Monday, Dec. 27, 1926
Chicago's Ditch
Chicagoans who like nothing better than a good noisy demonstration at "the depot" had a splendid one last week. In came a train bearing a burly moose of a man with hands, feet and a smile which any politician might envy. And that was what he was, a politician, onetime Mayor William Hale Thompson of Chicago, now chairman of the Illinois waterways commission. He had come from Washington and when the brass bands had followed him to a hotel he shouted, "Let them come in!"
Curious idlers who wondered why they had tagged along, heard him declaim: "This is one of the greatest days in American history. . . . The New Orleans steamboats will be whistling in Chicago before very long. . . . It's a fine Christmas present for old Chicago!"
Out went the idlers to listen for New Orleans steamboats, thinking what a generous man this burly shouter must be, to be giving old Chicago Christmas presents. Wiser citizens realized that he had seen the proper people in Washington.
For 25 years Chicago has longed for a ditch between Lake Michigan and the Mississippi so that she may become a "seaport." Other cities on the Great Lakes have blocked Chicago--sued her, brought injunctions, vilified her--maintaining that to fill such a ditch to a navigable depth would lower the lake levels ruinously. Even Canada has glowered. They have accused Chicago of having lowered the levels ruinously already with her sewage disposal canal and added insult to injury by declaring that Chicago sewage pollutes the entire Great Lakes system (excepting Lake Superior). Lately, with the Chicago-Gulf project pending in the Senate, the Chicago Tribune, has served its public by returning the insult, showing that Detroit "spews," that Toledo "defiles," that Cleveland pollutes and lies about it, that Erie, Buffalo and Toronto foster typhoid.

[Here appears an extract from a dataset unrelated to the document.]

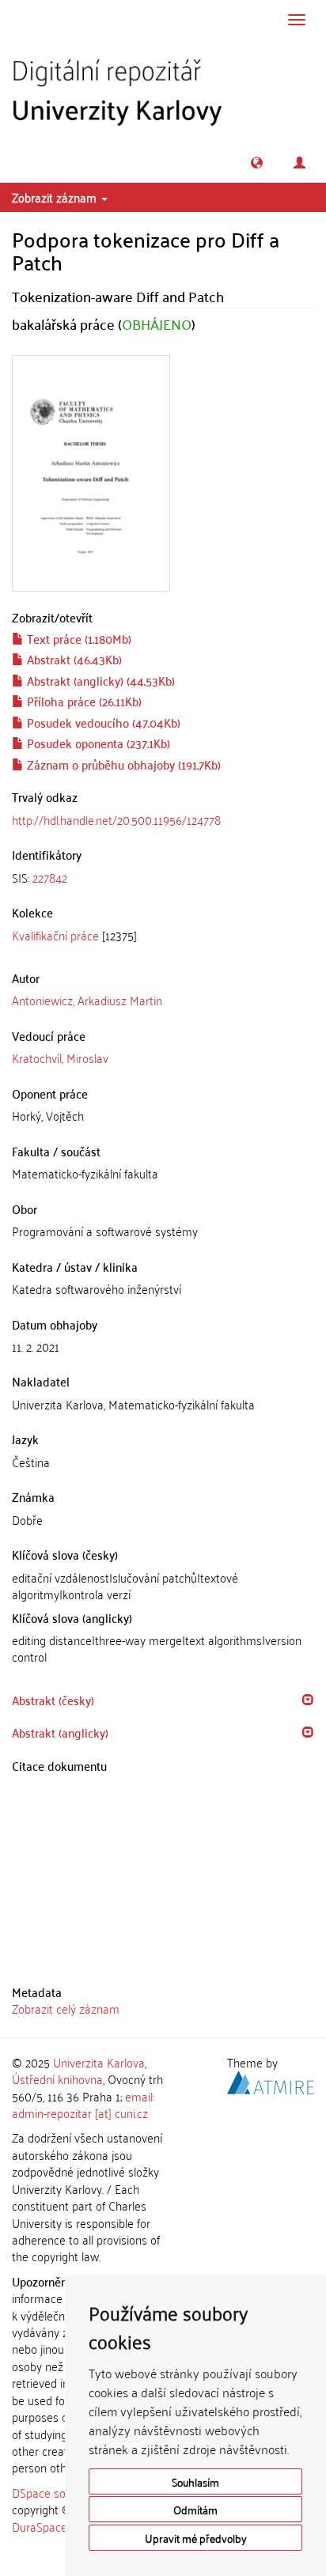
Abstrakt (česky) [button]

But the diversion issue has been the greatest. Engineers for the defense and engineers for the prosecution, Army engineers and Canadian engineers, have examined and re-examined the causes of an undeniable lowering of Great Lakes levels. Their reports have shown that the Chicago drainage canal can be charged with only a small fraction of the shrinkage. Nature, and men in cities other than Chicago, have done the rest. The engineers stated just how much effect various degrees of diversion at Chicago would have on the levels in general; pointed out means of preventing any lowering outside of Lake Michigan (by control dams similar to those at Lake Superior's outlet). But still the wrangling went on. Nothing is more invidious than intersectional politics. Regardless of engineering figures, Chicago was to be denied diversion in principle.

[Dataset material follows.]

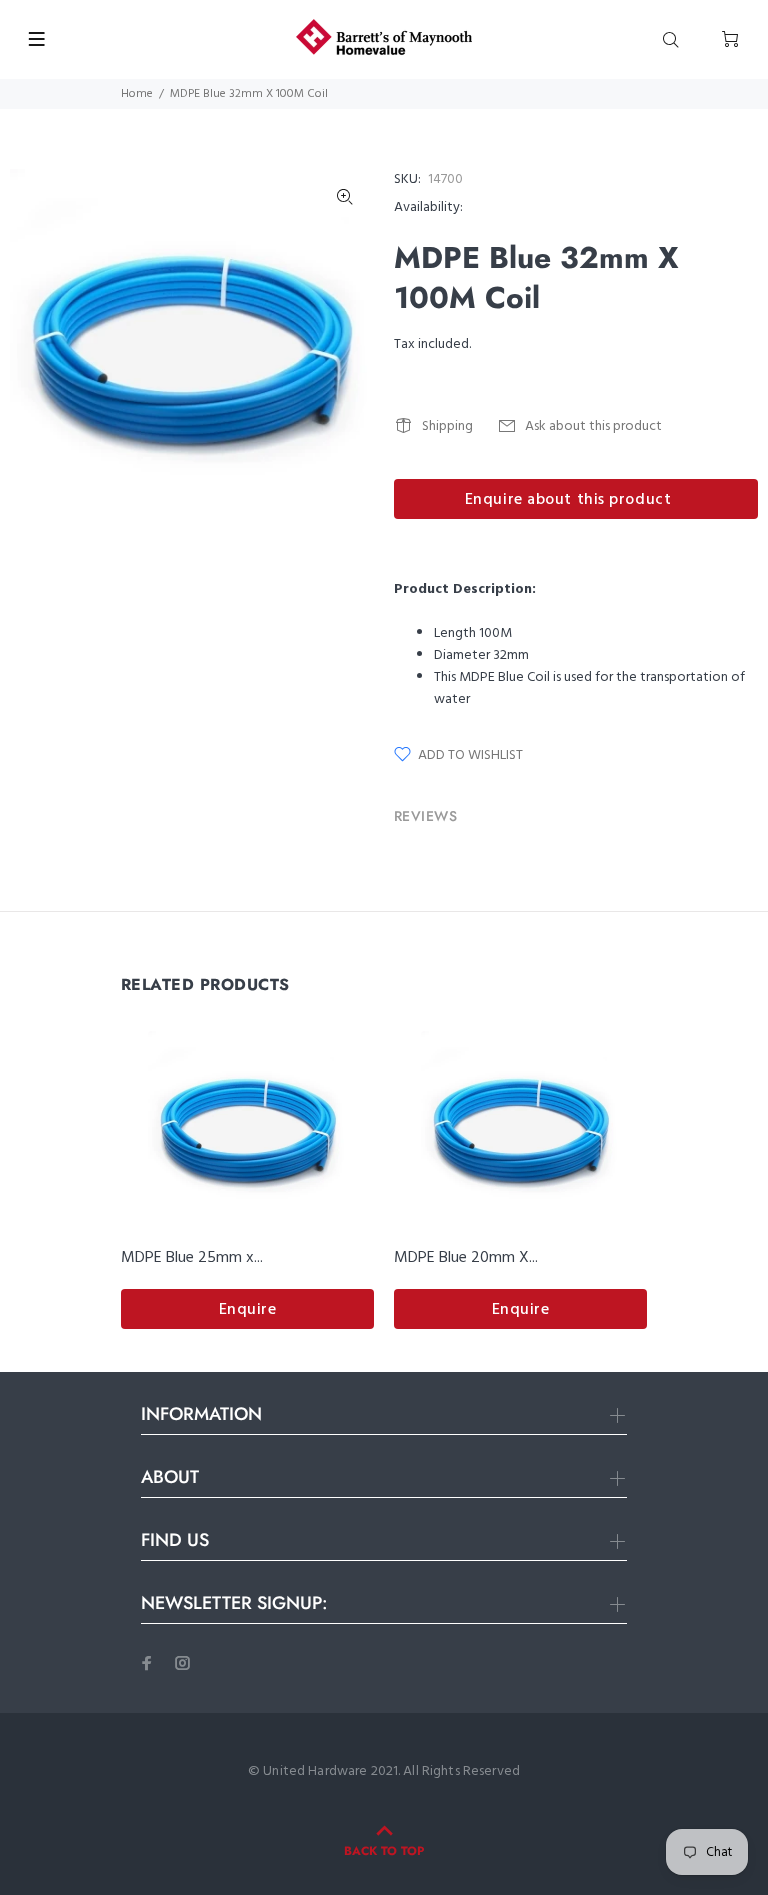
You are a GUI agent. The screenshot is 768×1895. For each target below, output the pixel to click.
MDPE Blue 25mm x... (192, 1258)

Shrewd Illinois congressmen, chiefly Representative Martin Madden, put the Chicago project into the Rivers and Harbors Appropriations Act of the 69th Congress. It called for only $3,500,000 but if passed it would establish the principle of diversion. But there the provision stuck, a contributing factor to the whole bill's long delay. Only last week was it pried loose, and then by a former enemy, Senator Willis of Ohio. Coached by sage Representative Theodore Burton of Ohio, Senator Willis proposed an amendment, "That nothing in this act shall be construed as authorizing any diversion of water from Lake Michigan." This amendment the midwesterners, who had sought a version reading ". . . does not affect in any way the question of diversion . . ." were obliged to accept in a compromise conference. The Senate adopted the Willis phrase; in other words, passed the question of diversion along to the Supreme Court to decide. The House, aligned by Representatives Dempsey of New York and Burton of Ohio was ready to do the same.
Chicago thus had authority for its ditch 9 feet deep and 200 feet wide from Utica, Ill., to Grafton, Ill.--but no authority to fill it with lake water. Army officials, uninterested in sectionalism but keen for a central U. S. waterway, believed that the Secretary of War could furnish the necessary authority. That, said Ohioans and others, remains to be adjudicated.